Généralement, je me préserve des comparaisons qualitatives qui constituent souvent des pièges si elles sont mal gérées.
Mais la référence à "Alias" me surprend, Guigui
.
J'aime bien cette série, personnellement, elle fait passer du bon temps, elle repose sur des péripéties toujours surprenantes, elle a du rythme ( trop, beaucoup trop parfois ), des personnages attachants et un imaginaire débridé. En plus elle s'améliore. Mais bon, je me pose parfois la tête sur les mains avec la nostalgie de l'ancien temps ! :D
Or, "Alias" traite d'espionnage internationnal comme "24", avec précisément tous les défauts du miroir déformant.
Des agents partent en mission à l'autre bout du monde pour faire une attaque et utilisent des balles soporifiques ?
En fait, c'est très gentil, "Alias".
C'est [u]l'antithèse totale[/u] de "24" !
Quand dès le premier épisode Jack Bauer découpe la tête d'un mec à la scie, on sait tout de suite que l'espionnage n'est pas un jeu video. Et le pire, c'est que des membres de la C.I.A. opèrent vraiment ainsi, comme des bouchers...
Quand on voit comment "Alias" encense le droit d'ingérence, et la toute-puissance américaine, on est parfois un peu agacé.

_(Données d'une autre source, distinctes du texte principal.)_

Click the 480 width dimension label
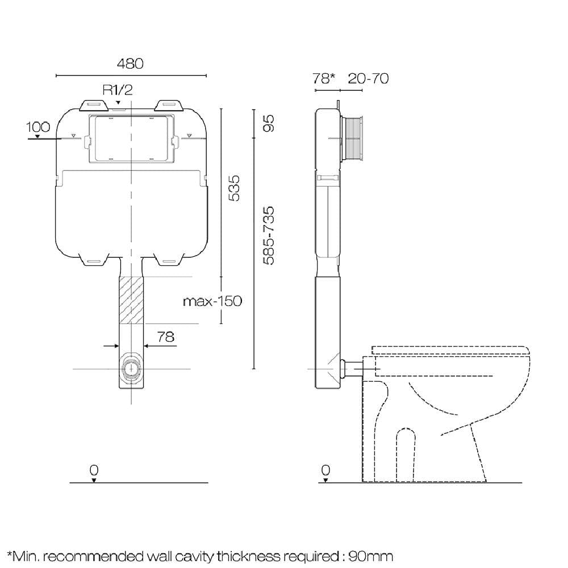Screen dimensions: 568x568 (x=130, y=64)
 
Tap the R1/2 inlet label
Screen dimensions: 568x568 (x=118, y=90)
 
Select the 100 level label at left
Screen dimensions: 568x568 (x=37, y=127)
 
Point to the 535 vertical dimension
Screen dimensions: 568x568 (x=235, y=188)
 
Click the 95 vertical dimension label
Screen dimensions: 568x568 (x=268, y=123)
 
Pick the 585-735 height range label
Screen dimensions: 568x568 (x=268, y=236)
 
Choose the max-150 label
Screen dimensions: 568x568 (x=212, y=302)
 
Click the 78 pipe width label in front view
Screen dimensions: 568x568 (x=166, y=337)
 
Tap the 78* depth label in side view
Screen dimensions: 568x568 (x=324, y=78)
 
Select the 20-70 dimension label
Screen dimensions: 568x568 (x=369, y=78)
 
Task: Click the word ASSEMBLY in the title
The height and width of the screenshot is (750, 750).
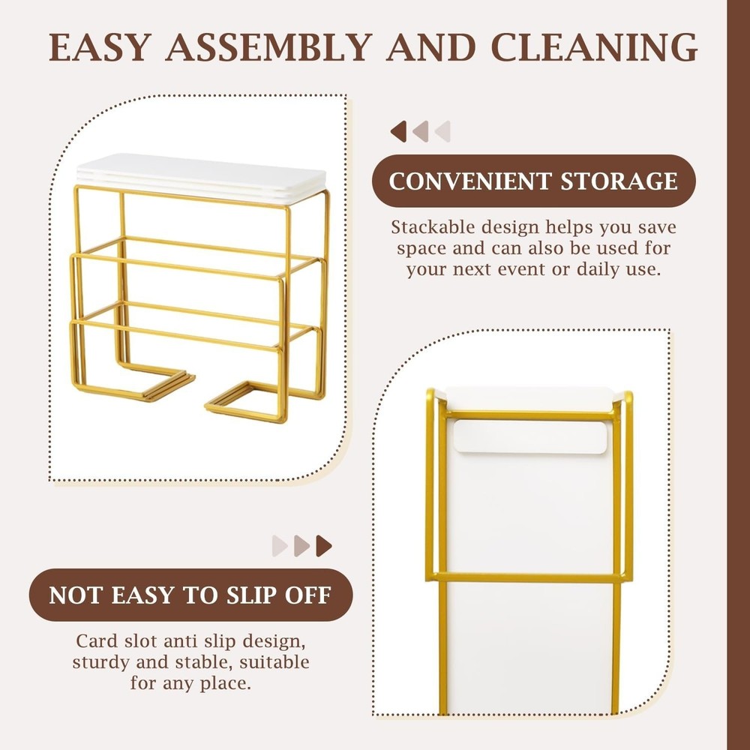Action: (268, 47)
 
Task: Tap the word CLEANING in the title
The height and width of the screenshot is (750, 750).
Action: (594, 47)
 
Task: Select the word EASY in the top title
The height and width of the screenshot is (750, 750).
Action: (100, 47)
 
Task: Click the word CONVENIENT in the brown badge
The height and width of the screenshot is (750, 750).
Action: (470, 182)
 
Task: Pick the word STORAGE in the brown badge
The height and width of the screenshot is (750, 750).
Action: (620, 182)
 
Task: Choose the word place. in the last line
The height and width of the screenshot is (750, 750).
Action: (225, 684)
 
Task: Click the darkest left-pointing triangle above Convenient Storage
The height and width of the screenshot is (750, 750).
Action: (398, 131)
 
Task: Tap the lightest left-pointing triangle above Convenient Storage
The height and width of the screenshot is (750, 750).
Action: (442, 131)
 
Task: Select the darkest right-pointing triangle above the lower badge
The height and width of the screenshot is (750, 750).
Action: (324, 546)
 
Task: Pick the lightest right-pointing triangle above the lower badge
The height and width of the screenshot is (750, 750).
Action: (280, 546)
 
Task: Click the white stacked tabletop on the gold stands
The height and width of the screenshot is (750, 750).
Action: (201, 178)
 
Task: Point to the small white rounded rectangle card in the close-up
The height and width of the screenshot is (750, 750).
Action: (530, 436)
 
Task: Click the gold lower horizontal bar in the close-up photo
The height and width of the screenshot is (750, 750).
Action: (530, 578)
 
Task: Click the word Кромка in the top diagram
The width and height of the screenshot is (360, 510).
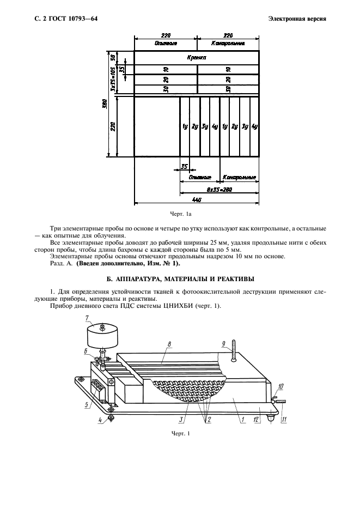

Il faut tout le talent des scénaristes qui introduisent de la S.F. pour qu'on ne soit écoeuré.
"Alias" écoeure parce que cette série ment.
"24" écoeure parce que cette série ouvre sur la vérité.
L'art s'empare de la réalité pour la recréer et accéder à la vérité.
C'est ce qui fait de "24" une oeuvre d'art, Zara...
Je ne sais pas quelle vérité cherche "Alias", mais ce n'est la vérité géopolitique de "24" :wink: .
Mais comme chaque oeuvre contient de plus plusieurs vérités... Mais là, c'est un autre débat !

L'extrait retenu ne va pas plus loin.